All records that follow are to be copied exactly, with images omitted.

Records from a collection
+ + + + +

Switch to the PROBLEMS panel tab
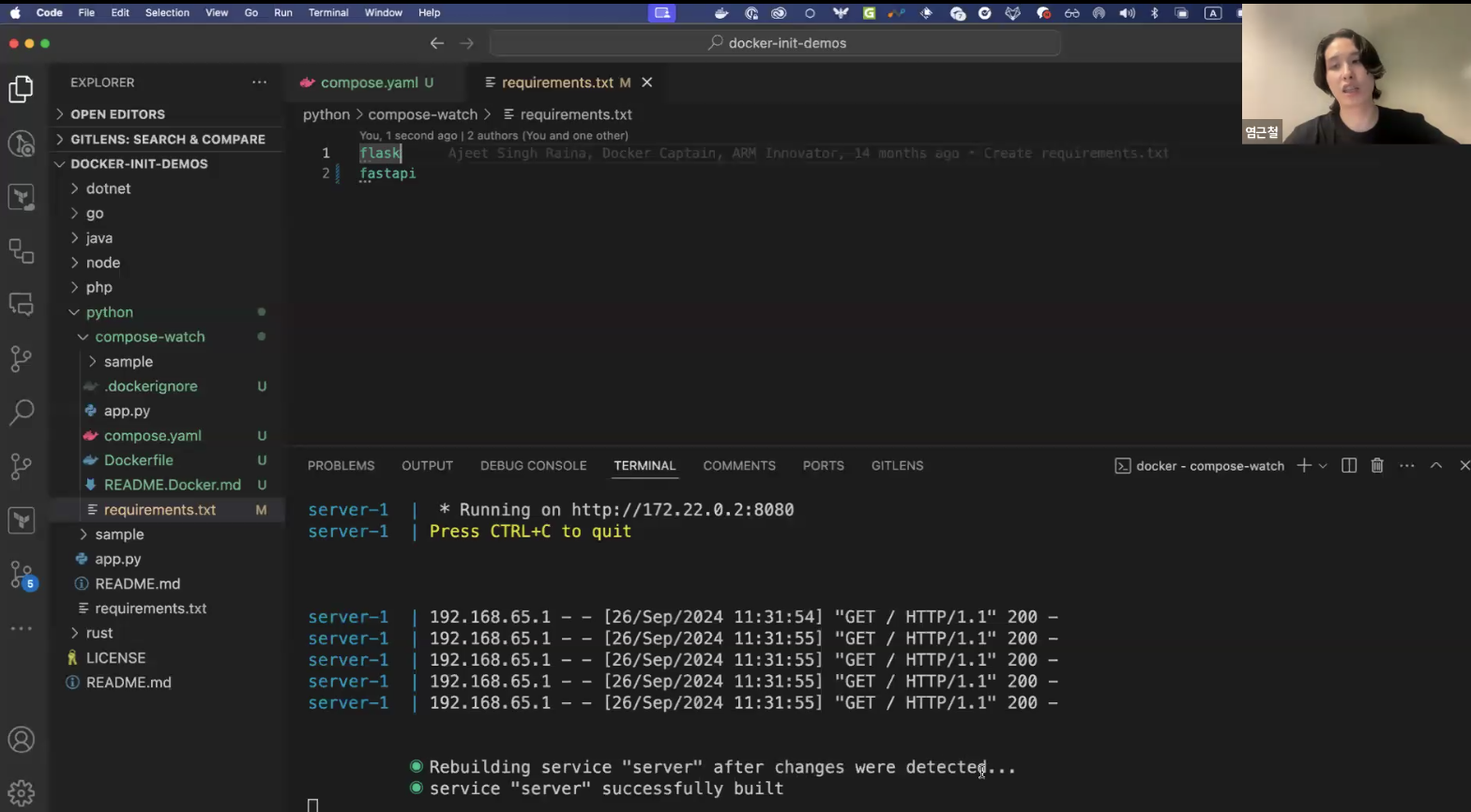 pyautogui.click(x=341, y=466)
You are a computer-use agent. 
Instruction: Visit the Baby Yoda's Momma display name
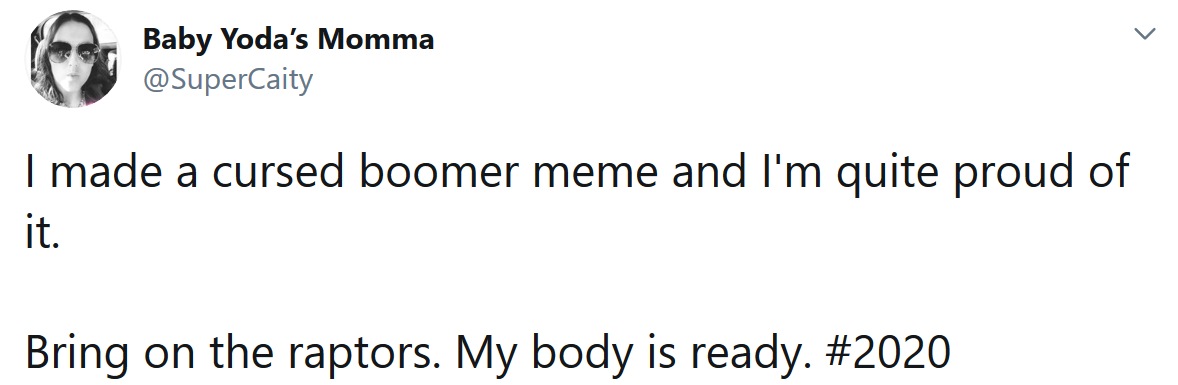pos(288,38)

+ + + + +

Answer to this task:
Switch to the PROBLEMS panel tab
 pyautogui.click(x=341, y=466)
You are a computer-use agent. 
Instruction: Visit the Baby Yoda's Momma display name
pos(288,38)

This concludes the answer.